◆ YOUR INSTRUCTIONS: Output the line containing "The image size is (1485, 812)." and each line after it through the end of the data, exactly as written, with pictures left out.

+ + + +

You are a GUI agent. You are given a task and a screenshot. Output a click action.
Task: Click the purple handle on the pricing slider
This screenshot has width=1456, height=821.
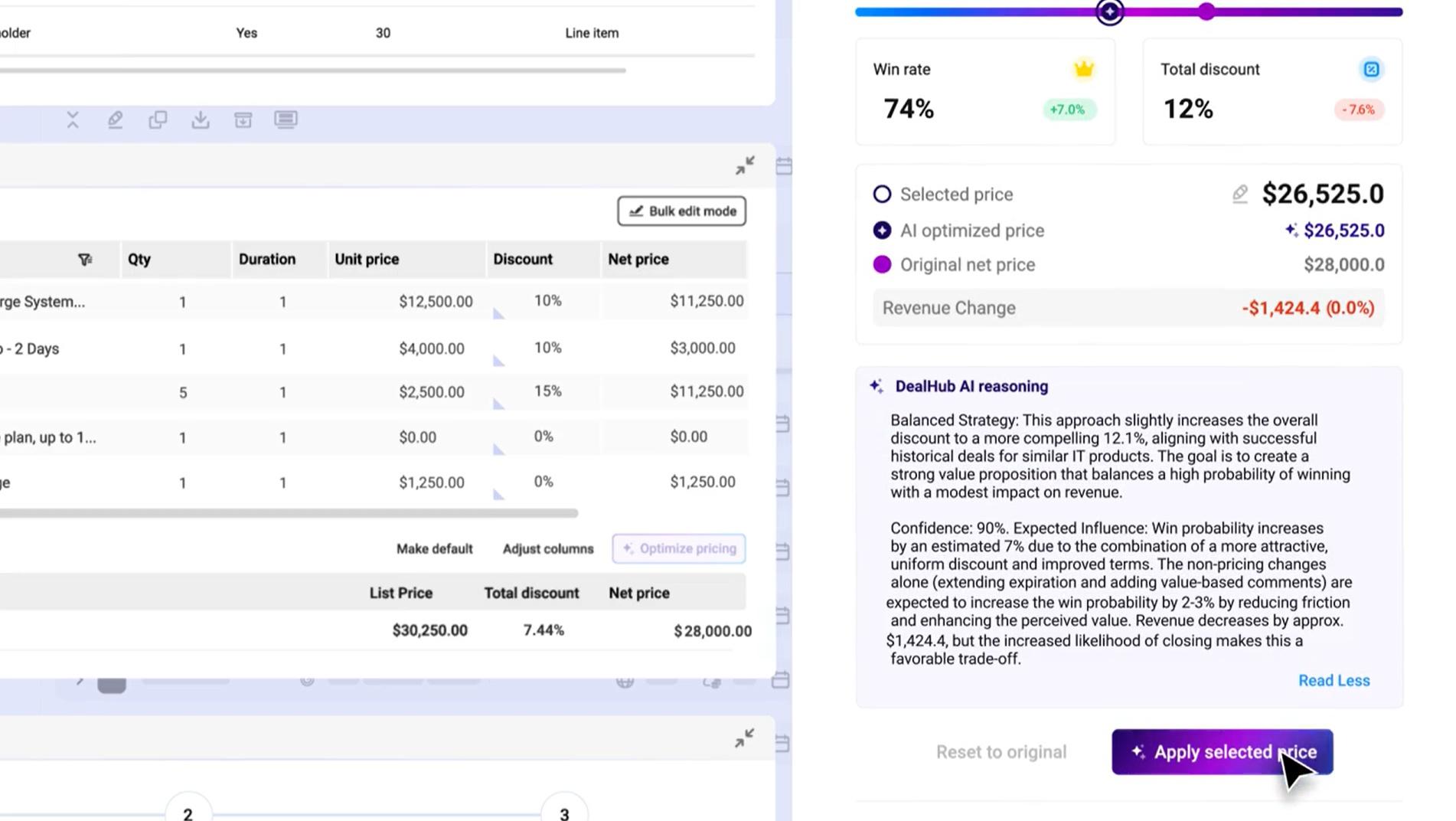pyautogui.click(x=1206, y=11)
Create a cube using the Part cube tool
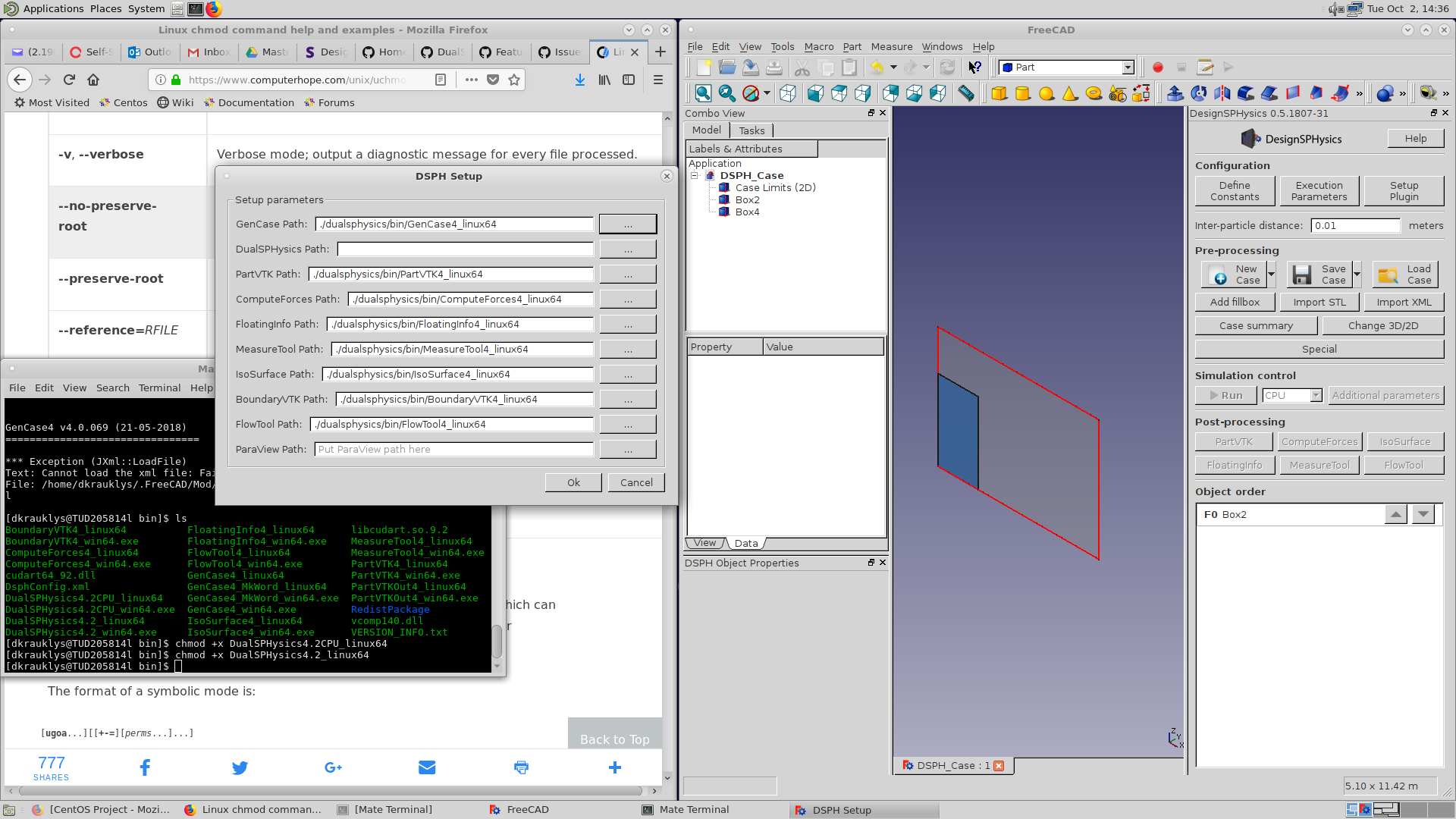The height and width of the screenshot is (819, 1456). pyautogui.click(x=999, y=93)
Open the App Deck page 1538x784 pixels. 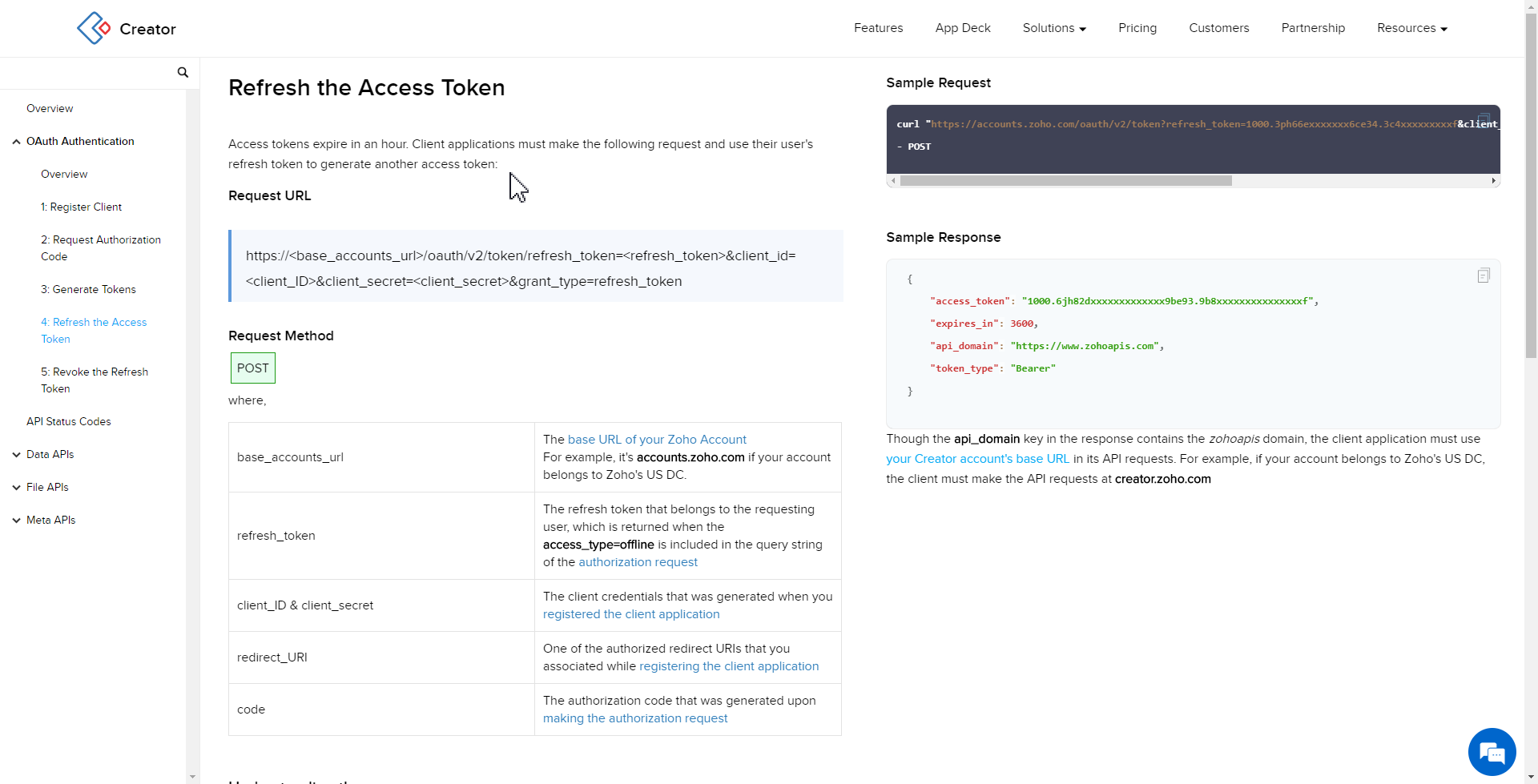tap(962, 28)
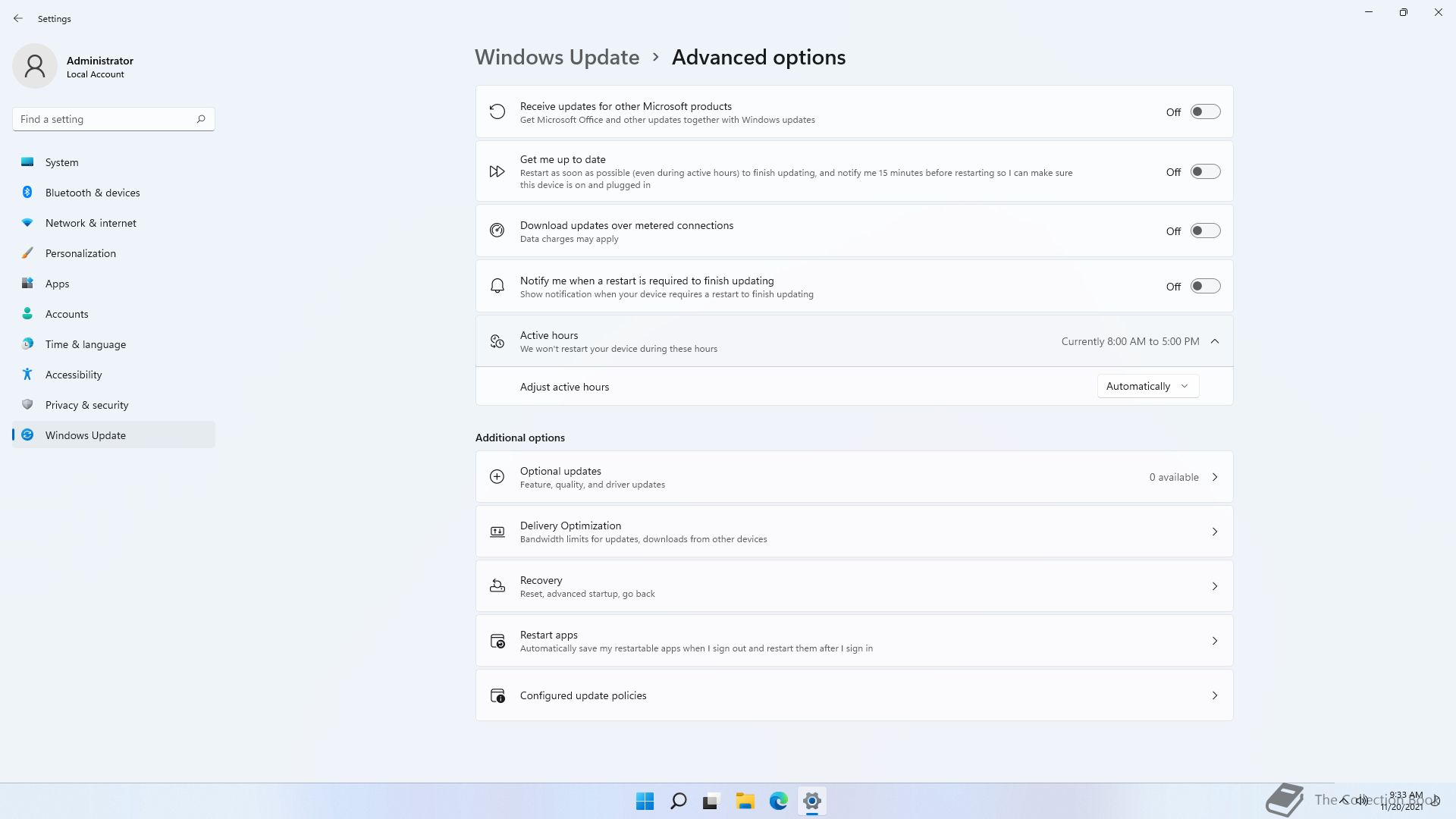Go to Bluetooth & devices settings
Screen dimensions: 1456x819
point(93,193)
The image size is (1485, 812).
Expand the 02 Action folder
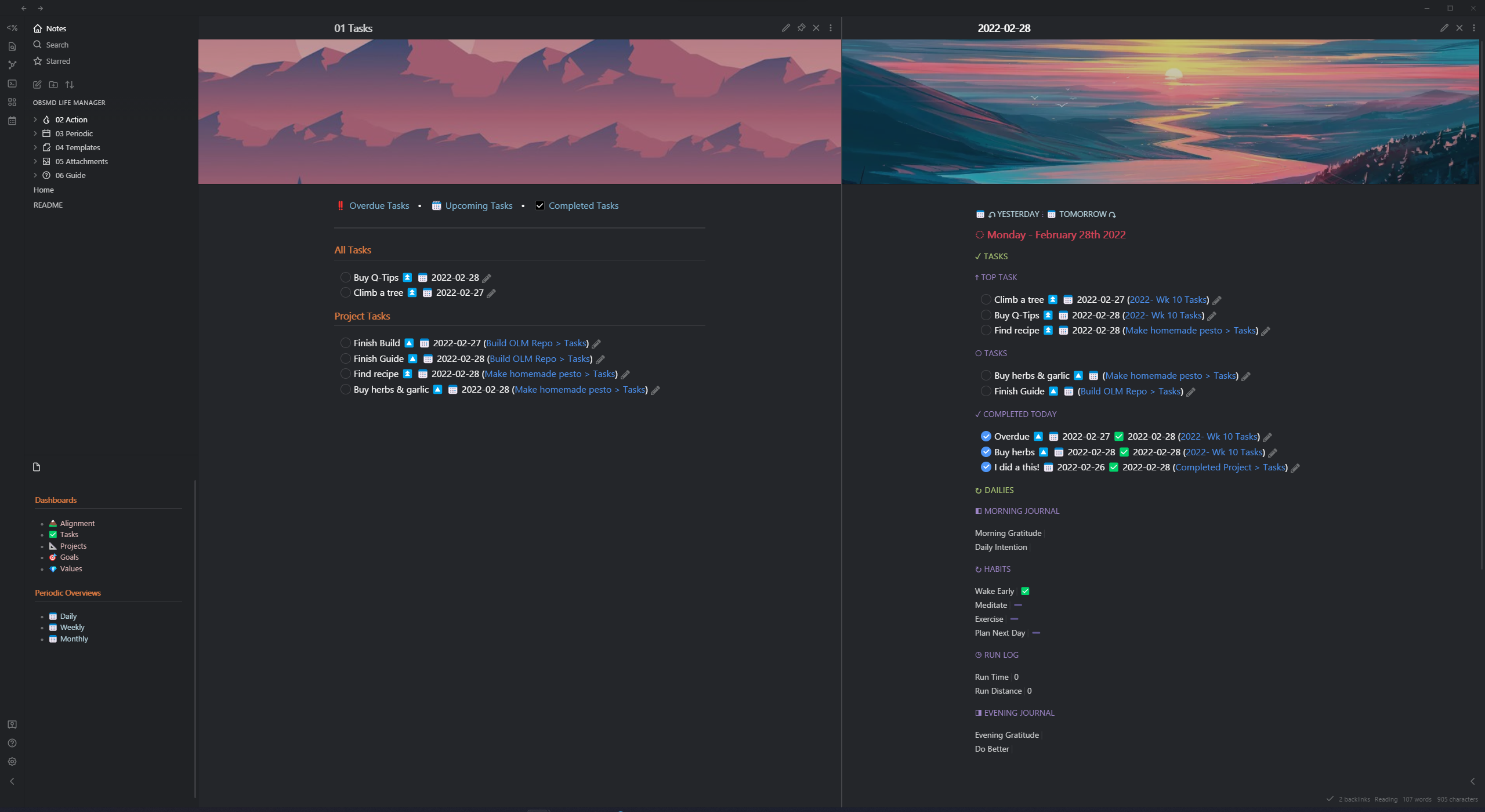pos(35,119)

+ + + +

◆ OUTPUT OF THE EXERCISE:
The image size is (1485, 812).
Expand the 02 Action folder
pos(35,119)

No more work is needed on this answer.